Relic’s new Battlegroup DLC, Company of Heroes 3: Endure & Defy, dropped on November 27, 2025 and it caught my attention because it deliberately pivots the meta toward defense and attrition – a contrast to the hit-and-run, mobile playstyles that have dominated recent patches. At $24.99 on Steam (10% off for two weeks), the pack ships with four faction-specific Battlegroups, fresh maps, new units and mechanics, and the Scarlet Bison patch that actually fixes long-standing headaches like towing and garrison behavior. For players invested in ranked play and the multiplayer scene, this is the sort of targeted shakeup that can either refresh matchmaking or just entrench a new stale standard.
On paper, this DLC is a meaningful design experiment. The new Battlegroup suite favors defensive structures and units that win by wearing the enemy down — think bunkers, attrition-focused infantry, and systems that buff nearby units. New maps like Langres, Angoville, and Gabès Gap are built around chokepoints and layered objectives, which reinforces the defensive theme. That’s smart design: when your maps and Battlegroups push the same story, you get more interesting choices.
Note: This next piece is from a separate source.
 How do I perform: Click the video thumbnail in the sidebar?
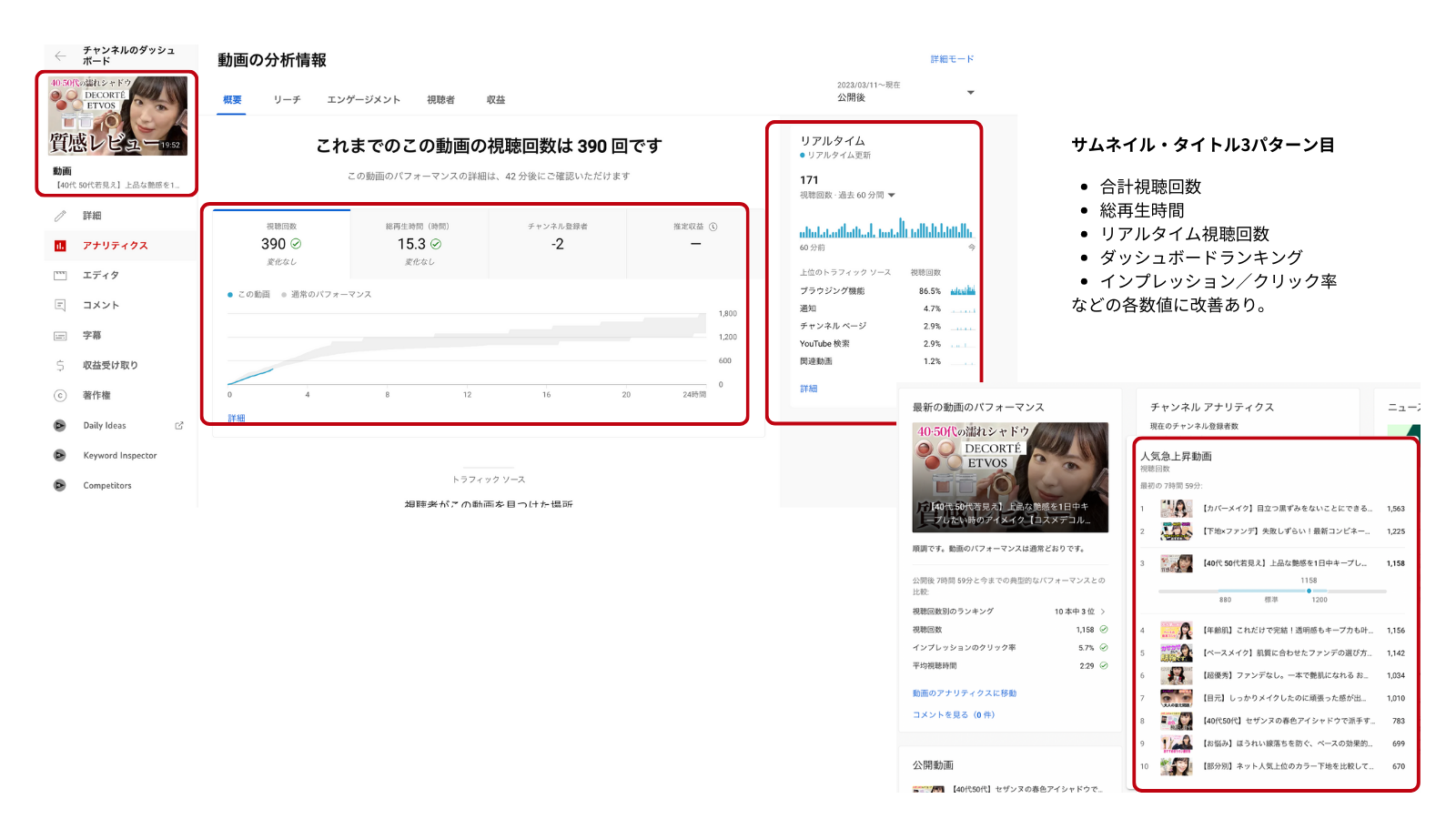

But it also raises questions: will defensive play reduce pacing and spectacle in multiplayer matches, or give weary defenders a legitimate counter to runaway mobile strategies?

Scarlet Bison (2.2.0) lands alongside the DLC and is arguably the practical win for everyday players. The patch addresses long-bothersome issues — towing mechanics, engineers interacting with team weapons, and unit pathfinding — and tweaks tank and garrison behavior. Relic also bundled in over 2,000 new voice lines, which sounds impressive until you realize audio bloat can’t cover up mechanical problems. Still, the QoL improvements and targeted nerfs to dominant units are the kind of iterative fixes this franchise needed after COH2’s messy balance swings.
Relic has been on a steady cadence: major patches like Opal Scorpion earlier in 2025, the Hammer & Shield pack, and now Endure & Defy. The 2025-2026 roadmap promises eight new Battlegroups across two years, plus maps and cosmetics. That’s content velocity, and for a live-service RTS it’s crucial — but content alone doesn’t guarantee a healthy multiplayer ecosystem. The real test is whether Relic can keep balance responsive to the competitive scene and avoid a cycle of overbuff/nerf that alienates either casual players or high-level competitors.

My skepticism: Relic’s roadmap is ambitious, but delivering new Battlegroups is the easy part — balancing them so every match feels meaningful is the hard part. If Scarlet Bison’s balance pass is any signal, Relic is listening; but repeated nerfs to “dominant” units can hollow out meaningful choices unless replacements are exciting.

Endure & Defy brings a welcome defensive angle and a practical patch in Scarlet Bison — worth buying if you like experimenting with map control and fortifications. The $24.99 price and short discount window are fair, but the long-term value depends on whether Relic keeps balance smart and avoids turning new Battlegroups into paywalled band-aids. If you play multiplayer or care about the competitive ladder, keep an eye on the next few balance passes: this update could be a fresh start or just a new meta to nerf.